— ASSIGNMENT —
Lines from the beginning of the material below through the line that has "You are a computer-use" are to be reproduced exactly, but pictures are not.
(DATA RECORDS begins)
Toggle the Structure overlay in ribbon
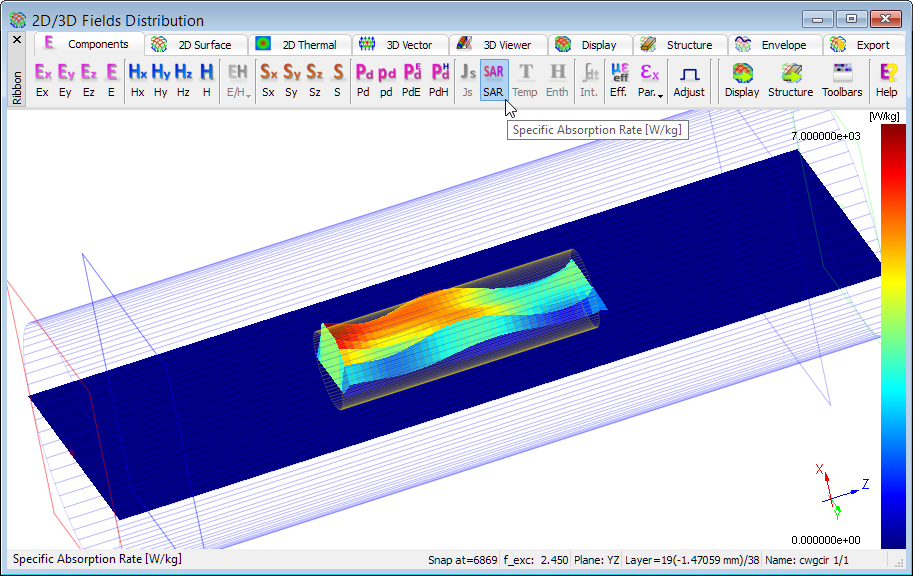The image size is (913, 576). click(790, 79)
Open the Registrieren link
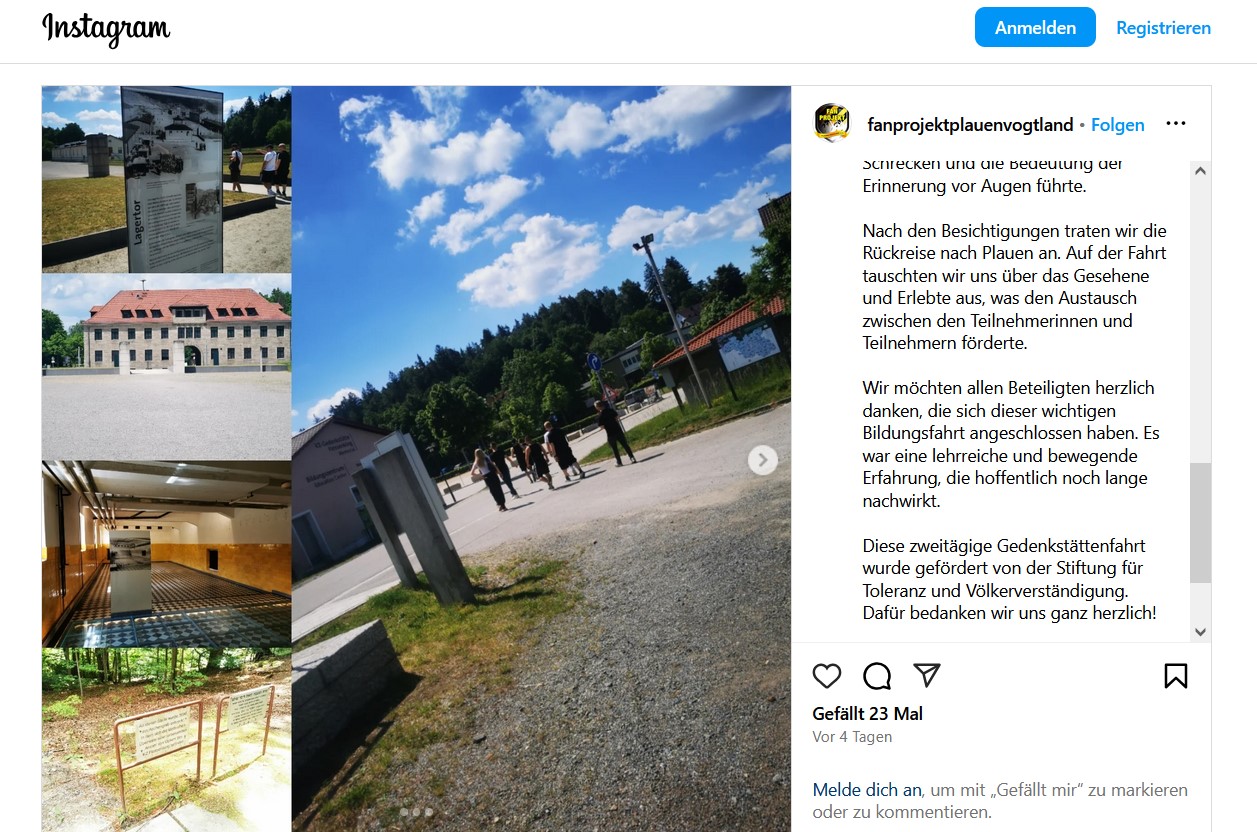The height and width of the screenshot is (832, 1257). [1163, 27]
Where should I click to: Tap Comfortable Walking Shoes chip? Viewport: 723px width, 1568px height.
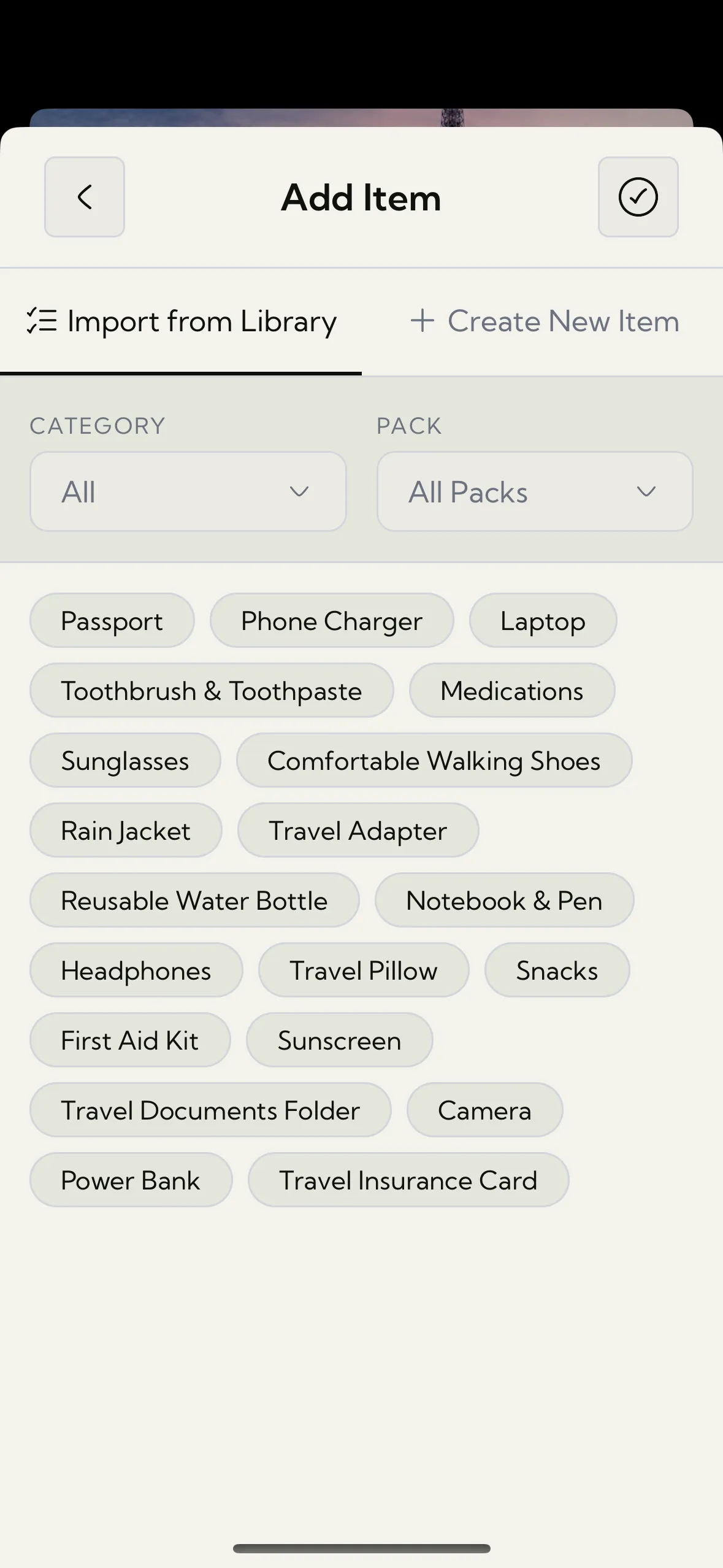pyautogui.click(x=434, y=761)
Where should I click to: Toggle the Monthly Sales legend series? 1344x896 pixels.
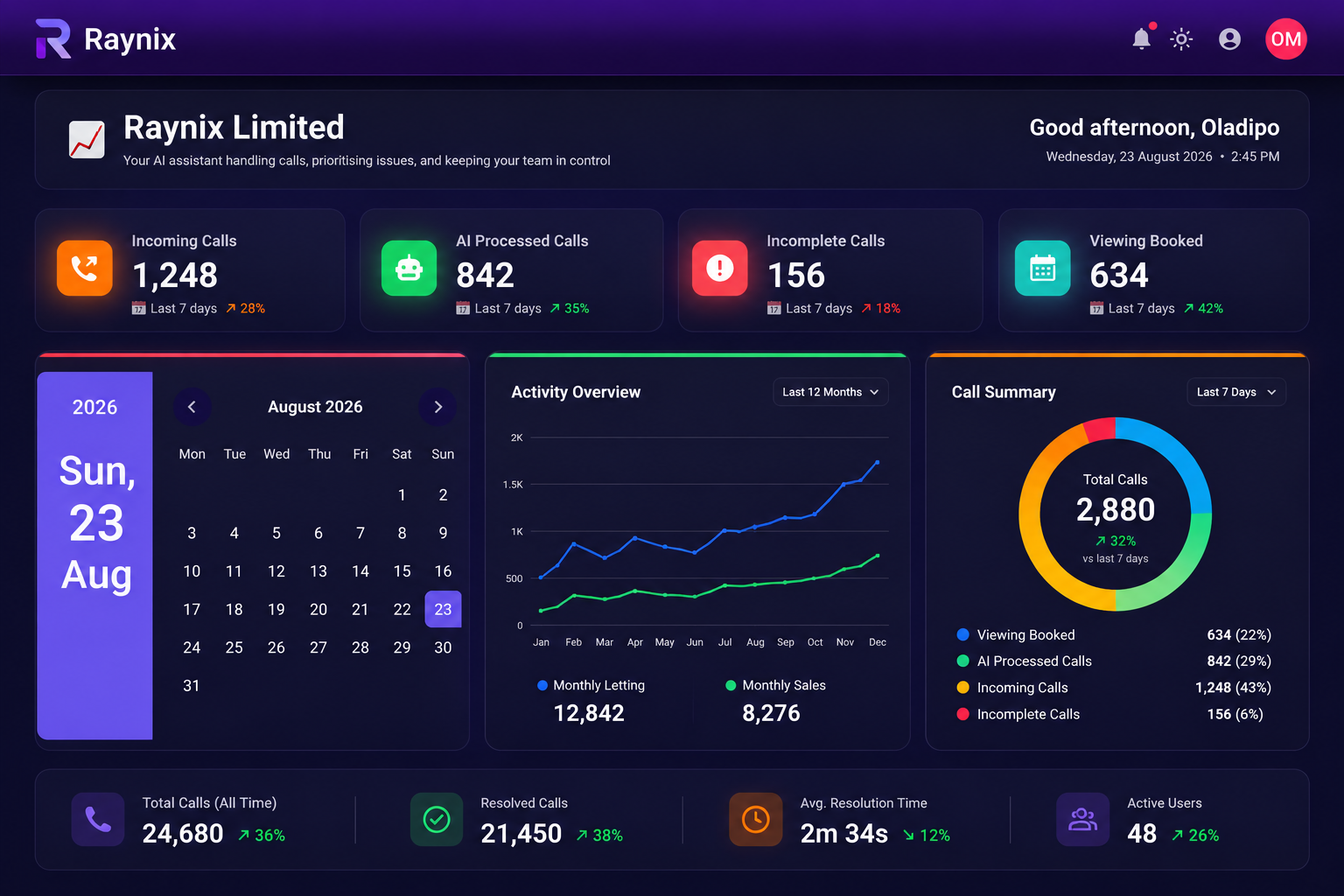775,685
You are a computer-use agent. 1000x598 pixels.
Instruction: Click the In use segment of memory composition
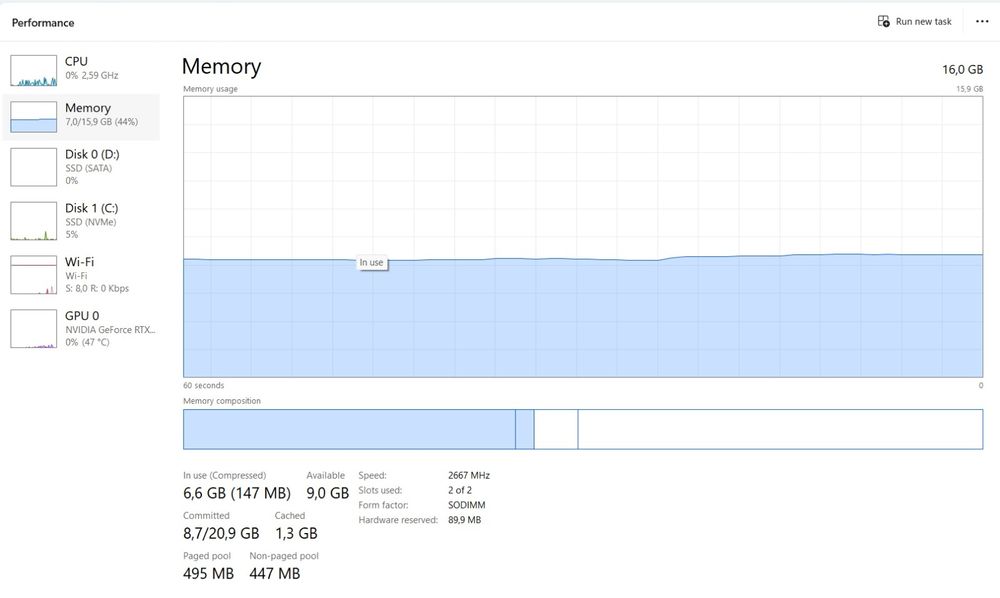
(DATA RECORDS ends)
— EXERCISE ANSWER —
Toggle the Structure overlay in ribbon
The image size is (913, 576). click(790, 79)
Open the Registrieren link
The height and width of the screenshot is (832, 1257). [1163, 27]
Where should I click to: Tap Comfortable Walking Shoes chip? Viewport: 723px width, 1568px height.
pyautogui.click(x=434, y=761)
Where should I click to: Toggle the Monthly Sales legend series? 1344x896 pixels.
775,685
You are a computer-use agent. 1000x598 pixels.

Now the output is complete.